KALPATARA.ID- Smong adalah salah satu kearifan lokal masyarakat Simeuleu Aceh yang digunakan sebagai peringatan terhadap bencana alam dan telah menyelamatkan dari bencana tsunami.
Smong juga merupakan kearifan lokal yang digunakan sebagai sistem peringatan dini terhadap ancaman bencana tsunami yang berpotensi terjadi di wilayah tersebut.
Dikutip dari laman siagabencana, tradisi Smong yang hidup di masyarakat Simeuleu menjadi penyelamat ketika peristiwa tsunami tahun 2004 lalu.
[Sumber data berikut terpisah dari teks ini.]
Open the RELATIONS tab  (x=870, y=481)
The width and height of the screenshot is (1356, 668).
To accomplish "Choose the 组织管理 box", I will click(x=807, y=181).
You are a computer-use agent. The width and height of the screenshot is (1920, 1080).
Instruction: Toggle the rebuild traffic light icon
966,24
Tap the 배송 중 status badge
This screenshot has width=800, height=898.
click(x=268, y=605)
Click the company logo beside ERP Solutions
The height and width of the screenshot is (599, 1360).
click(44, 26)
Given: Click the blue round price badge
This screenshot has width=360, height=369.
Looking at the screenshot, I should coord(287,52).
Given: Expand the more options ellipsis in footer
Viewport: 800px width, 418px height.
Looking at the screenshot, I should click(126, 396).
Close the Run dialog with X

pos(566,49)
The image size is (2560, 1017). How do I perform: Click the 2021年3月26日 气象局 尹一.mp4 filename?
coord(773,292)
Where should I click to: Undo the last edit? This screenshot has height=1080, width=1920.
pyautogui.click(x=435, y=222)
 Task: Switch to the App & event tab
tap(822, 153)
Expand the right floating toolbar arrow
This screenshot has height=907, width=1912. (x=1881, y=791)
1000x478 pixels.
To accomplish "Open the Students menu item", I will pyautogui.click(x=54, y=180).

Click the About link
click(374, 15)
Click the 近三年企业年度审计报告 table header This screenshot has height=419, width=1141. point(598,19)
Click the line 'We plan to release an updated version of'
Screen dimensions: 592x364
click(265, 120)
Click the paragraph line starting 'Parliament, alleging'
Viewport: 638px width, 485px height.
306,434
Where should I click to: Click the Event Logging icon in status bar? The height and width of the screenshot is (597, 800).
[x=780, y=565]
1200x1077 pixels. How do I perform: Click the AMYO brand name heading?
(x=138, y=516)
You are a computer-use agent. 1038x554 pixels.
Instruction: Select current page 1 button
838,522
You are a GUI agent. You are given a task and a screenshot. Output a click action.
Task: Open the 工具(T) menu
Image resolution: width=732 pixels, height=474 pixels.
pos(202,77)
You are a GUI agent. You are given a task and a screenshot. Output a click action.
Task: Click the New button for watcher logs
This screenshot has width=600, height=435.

Menurut data, Kabupaten Simeulue lebih dari 1.700 rumah hancur tersapu tsunami, akan tetapi jumlah korban jiwa yang meninggal adalah 6 jiwa.
Rupanya tinggal di wilayah yang rawan bencana dan yang telah terjadi beratus tahun lalu, memberikan pelajaran berharga untuk masyarakat Simeulue.
Dari sanalah muncul istilah smong yang dijadikan sebagai pemberian tanda atau mitigasi bencana.
Kearifan lokal ini berupa bait dalam syair permainan tradisional anak-anak di Pulau Simeulue yang mengisahkan bencana tsunami yang pernah terjadi dulu.
Dalam syair tersebut dijelaskan bahwa jika terjadi guncangan dan diikuti surutnya air laut. Masyarakat diharuskan untuk pergi ke tempat yang lebih tinggi. Karena itu merupakan pertanda akan terjadinya bencana tsunami.
Berawal dari Ombak
Awal kemunculan Smong, dilatar belakangi oleh pengalaman pahit pada tahun 1907 silam. Dimana saat itu, ombak besar menghantam pesisir-pesisir pulau Simeulue terutama di Kecamatan Teupah Barat.
Tsunami dengan magnitude 7,6 tersebut menjadi mimpi buruk sekaligus pelajaran berharga bagi masyarakat Simeulue. Ribuan nyawa melayang, rumah dan surau hancur, serta harta benda pun lenyap.
Jejak bencana hebat itu masih terlihat pada sebuah kuburan yang terletak di pelataran masjid Desa Salur, Kecamatan Teupah Barat.
Sejak itu, istilah Smong begitu akrab di kalangan masyarakat Simeulue.
Dikutip dari laman Dinas Perhubungan Provinsi Aceh, Smong diartikan sebagai hempasan gelombang air laut yang berasal dari Bahasa Devayan, Bahasa asli Simeulue.
Secara historis, Smong merupakan kearifan lokal dari rangkaian pengalaman masyarakat Simeulue pada masa lalu terhadap bencana gempa bumi dan tsunami.
Kisah Smong juga menceritakan tindakan yang perlu dilakukan yaitu segera menjauhi pantai atau menyelamatkan diri ke tempat yang lebih tinggi seperti bukit. Di samping itu perlu membekali diri dengan membawa beberapa barang seperti beras, gula, garam, korek api, baju dll. Bekal tersebut diperlukan selama di tempat pengungsian sementara.
Kisah-kisah tentang kebencanaan ini diceritakan secara turun-temurun dari generasi ke generasi melalui nafi-nafi.
Nafi adalah budaya lokal masyarakat Simeulue berupa adat tutur atau cerita yang berisikan nasihat dan petuah kehidupan, termasuk Smong.
Para tetua dan tokoh adat menyampaikan nafi-nafi kepada kaum muda untuk menjadi pelajaran.
Smong Diajarkan Turun Temurun
Cerita Smong disampaikan kepada generasi muda termasuk anak-anak dalam berbagai kesempatan, seperti saat memanen cengkeh.
Dulu Simeulue terkenal dengan wilayah penghasil cengkeh. Dimana anak-anak sering ikut membantu orang tua mereka saat memanen cengkeh.
Maka tidak heran jika setiap memanen cengkeh, kisah-kisah Smong jadi selingan di tengah kesibukan.